PERLINDUNGAN
TERHADAP HAK MASYARAKAT ADAT DALAM INSTRUMEN HUKUM
Dalam sejarah membaca sejarah
pertanahan Indonesia, terdapat banyak sekali permasalahan tanah. Konflik/sengketa
tersebut sebagian besar terjadi disebabkan karena masalah tanah adat/tanah ulayat,
yang pada akhirnya membatasi akses masyarakat adat atas tanahnya sendiri,
termasuk menjadi terbatasnya pula akses terhadap sumber daya alam yang sejak
dulu ada dalam wilayah tanah adat mereka.
Mayoritas kasus yang terjadi, harus
diakui bahwa masyarakat adat dan pemerintah berada dalam posisi yang kurang
seimbang, walaupun sebenarnya secara filosofis terdapat asas equality before
the law. Posisi yang kurang seimbang tersebut seringkali berimbas pada
tertekannya masyarakat adat, terlebih ketika pemerintah menggunakan ‘hak
menguasai’ sebagaimana dimaksud dalam Undang-Undang Nomor 5 Tahun 1960 tentang
Peraturan Dasar Pokok-Pokok Agraria.
Pertanyaannya, mengapa posisi
masyarakat adat seringkali nampak begitu tertekan ketika berhadapan dengan
pemerintah, tidakkah masyarakat adat terlindungi secara hukum? Sebelum menjawab
pertanyaan tersebut, terlebih dahulu akan coba dijelaskan mengenai pengertian
masyarakat adat itu sendiri.
Banyak istilah yang digunakan untuk
menyebut masyarakat adat, seperti istilah first people dikalangan
antropolog dan pembela HAM, first nation di Amerika Serikat dan Kanada, indigenous
cultural communities di Filipina, serta bangsa asal dan orang asli di
Malaysia. Di tingkat Perserikatan Bangsa-Bangsa (PBB) telah disepakati
penggunaan istilah indigenous peoples sebagaimana tertuang dalam seluruh
dokumen yang membahas salah satu rancangan deklarasi PBB, yaitu draft of the
United Nation Declaration on the Rights of the indegenius peoples.
Menurut Konvensi ILO 169 tentang
Bangsa Pribumi dan Masyarakat Adat di Negara-Negara Merdeka, yang dimaksud
dengan masyarakat adat adalah masyarakat yang berdiam di negara-negara yang
merdeka dimana kondisi sosial, kultural, dan ekonominya membedakan mereka dari
bagian-bagian masyarakat lain di negara tersebut, dan yang statusnya diatur,
baik seluruhnya maupun sebagian oleh adat dan tradisi masyarakat adat tersebut
atau dengan hukum dan pengaturan khusus.

++++++++++++++++++++

# TUGAS 1
Sebutkan semua istilah yang, menurut teks tentang hak masyarakat adat, dipakai untuk menyebut masyarakat adat.
# TUGAS 2
Teruskan teks tentang hak masyarakat adat setelah kalimat terakhirnya, yang memuat pengertian masyarakat adat menurut Konvensi ILO 169.

++++++++++++++++++++

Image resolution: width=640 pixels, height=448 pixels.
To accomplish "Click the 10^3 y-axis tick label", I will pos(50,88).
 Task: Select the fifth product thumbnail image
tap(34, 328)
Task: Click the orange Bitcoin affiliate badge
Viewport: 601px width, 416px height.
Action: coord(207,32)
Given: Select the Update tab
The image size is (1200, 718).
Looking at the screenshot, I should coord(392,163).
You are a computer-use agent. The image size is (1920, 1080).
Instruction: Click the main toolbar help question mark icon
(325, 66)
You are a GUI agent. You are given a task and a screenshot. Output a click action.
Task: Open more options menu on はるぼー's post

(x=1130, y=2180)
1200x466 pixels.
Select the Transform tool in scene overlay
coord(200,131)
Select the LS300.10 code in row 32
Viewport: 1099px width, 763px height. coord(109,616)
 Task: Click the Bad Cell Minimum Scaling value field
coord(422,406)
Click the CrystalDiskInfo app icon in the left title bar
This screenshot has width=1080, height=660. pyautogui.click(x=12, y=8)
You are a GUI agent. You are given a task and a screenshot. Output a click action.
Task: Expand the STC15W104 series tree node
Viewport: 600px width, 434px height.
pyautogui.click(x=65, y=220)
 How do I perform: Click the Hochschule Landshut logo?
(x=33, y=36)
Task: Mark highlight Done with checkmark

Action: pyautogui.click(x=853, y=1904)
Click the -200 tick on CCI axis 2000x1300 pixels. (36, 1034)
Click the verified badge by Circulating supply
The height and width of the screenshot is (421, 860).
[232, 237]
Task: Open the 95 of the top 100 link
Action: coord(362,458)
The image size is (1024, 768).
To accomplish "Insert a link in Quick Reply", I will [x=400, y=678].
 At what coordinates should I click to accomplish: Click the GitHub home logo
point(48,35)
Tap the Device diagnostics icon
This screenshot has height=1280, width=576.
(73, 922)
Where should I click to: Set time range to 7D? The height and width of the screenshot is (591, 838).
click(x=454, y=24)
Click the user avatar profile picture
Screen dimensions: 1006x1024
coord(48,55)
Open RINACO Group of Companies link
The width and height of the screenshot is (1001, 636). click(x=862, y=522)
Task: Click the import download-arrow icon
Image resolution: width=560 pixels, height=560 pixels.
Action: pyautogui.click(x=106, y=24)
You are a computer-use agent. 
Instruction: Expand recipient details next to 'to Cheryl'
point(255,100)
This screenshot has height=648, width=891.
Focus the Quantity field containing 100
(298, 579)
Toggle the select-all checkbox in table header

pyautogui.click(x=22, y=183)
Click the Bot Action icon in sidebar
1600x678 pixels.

++++++++++++++++++++

# HASIL TUGAS 1
- first people
- first nation
- indigenous cultural communities
- bangsa asal
- orang asli
- indigenous peoples

# HASIL TUGAS 2
Menurut Pasal 1 ayat (3) Peraturan
Menteri Agraria/Kepala Badan Pertanahan Nasional Nomor 5 Tahun 1999 tentang
Pedoman Penyelesaian Masalah Hak Ulayat Masyarakat Hukum Adat, masyarakat adat
adalah sekelompok orang yang terikat oleh tatanan hukum adatnya sebagai warga
bersama suatu persekutuan hukum karena kesamaan tempat tinggal ataupun atas
dasar keturunan. Menurut Konggres Masyarakat Adat Nusantara I (KMAN I) yang
tertuang dalam Keputusan KMAN No. 01/KMAN/1999 di bagian rumusan keanggotaan,
definisi masyarakat adat menurut KMAN I adalah kelompok komunitas yang memiliki
asal usul leluhur, secara turun temurun mendiami wilayah geografis tertentu
serta memiliki sistem nilai, ideologi, ekonomi, politik, budaya, sosial dan
teritori sendiri.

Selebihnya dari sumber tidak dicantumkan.